During National Bullying Prevention Month, Team Rainbow Rabbit is profiling bullying victims who have been able to rise above their troubles despite encountering many obstacles along the way.
In the case of Ayden Sainez, he’s not only overcoming bullying, but open heart surgery as well.
According to Ayden’s mom, Nelly Sainez, it started last October, when Ayden was beginning Kindergarten at his elementary school in Elementary School in Plainfield, Illinois.
“It was in music class. He was kicked, bitten and his head was pushed into the concrete by several students,” she said.
Nelly, as well as other bullied children’s parents from Ayden’s class, approached the school regarding several incidents, but nothing appeared to change.
“The school told me they were increasing supervision. Yet, it continued to happen,” she recalled. “I was told ‘kids will be kids.’ Ayden was called an ‘unlucky’ boy by the school principal after he appeared to be a target. The parents were afraid of the repercussions. They also stated that nothing had changed in the past and wouldn’t change now. Many didn’t have the time to follow up due to work.”
The reluctance of the other parents, however, didn’t stop Nelly from moving forward.
“During the process of finding help, I contacted our local state representative and city’s mayor, but they all turned the cheek. They stated that this should be addressed by the school district. At times, I felt hopeless because so many chose to not hear my cry for help. All I want is to raise awareness on bullying and how it affects our children. Our children have the right to a safe learning environment.
“Initially, I wanted to take Ayden out of school. After considering a lot of things, I decided not to. Ayden already felt that he was doing something wrong. He was being blamed for the bullying and being called an unlucky boy. He would ask us what it was that he was doing wrong. By putting him somewhere else, we would had made him think he was the problem. We chose to help build his confidence and help him face this challenge.”

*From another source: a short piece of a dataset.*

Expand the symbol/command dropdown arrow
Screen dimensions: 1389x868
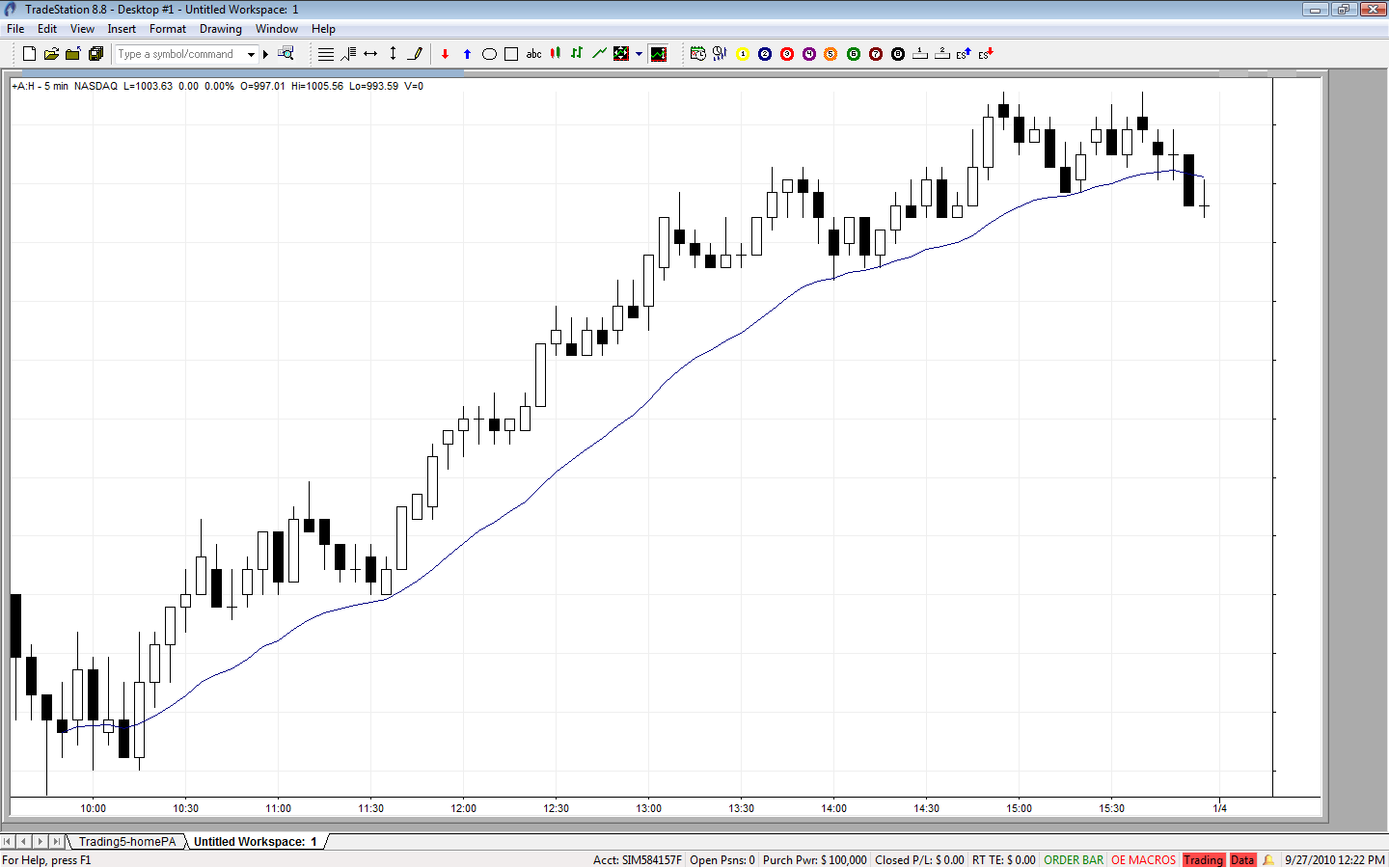coord(251,55)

Luckily, Ayden was able to finish the school year without further incidents taking place. However, just as he hurdled one obstacle, another one was right around the corner. This past June, Ayden was diagnosed with a congenital heart defect. While coming to terms with his diagnosis, Ayden, with the help of Nelly, launched Ayden’s Fulfilling Your Birthday Wish— a Facebook page featuring Ayden helping others who are less fortunate while spreading an anti-bullying message. Despite the severe obstacles he was facing, Ayden never lost his desire to help others and treat them with kindness.
“This came about as my husband, Ranfere, asked Ayden to let go of some of his old toys. His condition was to give those to another kid so they could enjoy them. After seeing how gratifying it was to give to other kids he came up with what seemed like a crazy idea. He said, ‘Mom, I want to make kids happy on their birthdays.’ We began the page and slowly began getting followers. He makes videos and speaks about bullying. His message is simple: be kind.”
Thankfully, Ayden’s condition was diagnosed in time, and he underwent successful surgery in August. Naturally, the Sainez family expressed concern that the bullying behavior previously shown by students in Ayden’s class would continue upon his return to school. For the most part, however, things have improved.
“Overall, things are much better, Nelly said. “Prior to Ayden starting the school year, I wrote a letter for parents and the students. I asked the kids to be Ayden’s friend and lifesavers. It explained briefly that he had a heart condition and needed their assistance to help him stay healthy. We had a parent reach out and had her daughter stop by with a gift for Ayden before having heart surgery. She wanted to reassure him things will go great and that he had a friend in her. Ayden returned to school two weeks after his surgery. He is doing really well.
“When Ayden returned, I was made aware that one child in the class was trying to intimidate him, but his classroom friend stood up for him. There is an updated safety plan that meets his current needs. The school has room for improvement in regards to communicating issues to me, but things have improved and I hope that we are heading on the right track.”
It is yet to be determined whether Ayden is out of the woods yet in regards to the severe bullying he encountered last year. However, he has overcome so much that there is no doubt he will persevere, and Nelly Sainez will never give up the fight to secure her son’s safety—whether it involves school counselors, lawmakers, Congressmen or even and state senators.
“I would tell them that bullying is real. Although we cannot agree on a definition for bullying, what we can agree on is that it impacts children for the rest of their lives. We must explore changes in our laws to protect our children. In our case, it would require that schools enforce their zero tolerance policy on bullying, that all incidents be reported and the right care be given to the victims. Lastly, training and preventive education should be given to the school staff in order to avoid having your child labeled as an “unlucky” child, all because the staff is not trained to handle these situations. Every child has the right to a safe learning environment. Let’s create that culture for them.”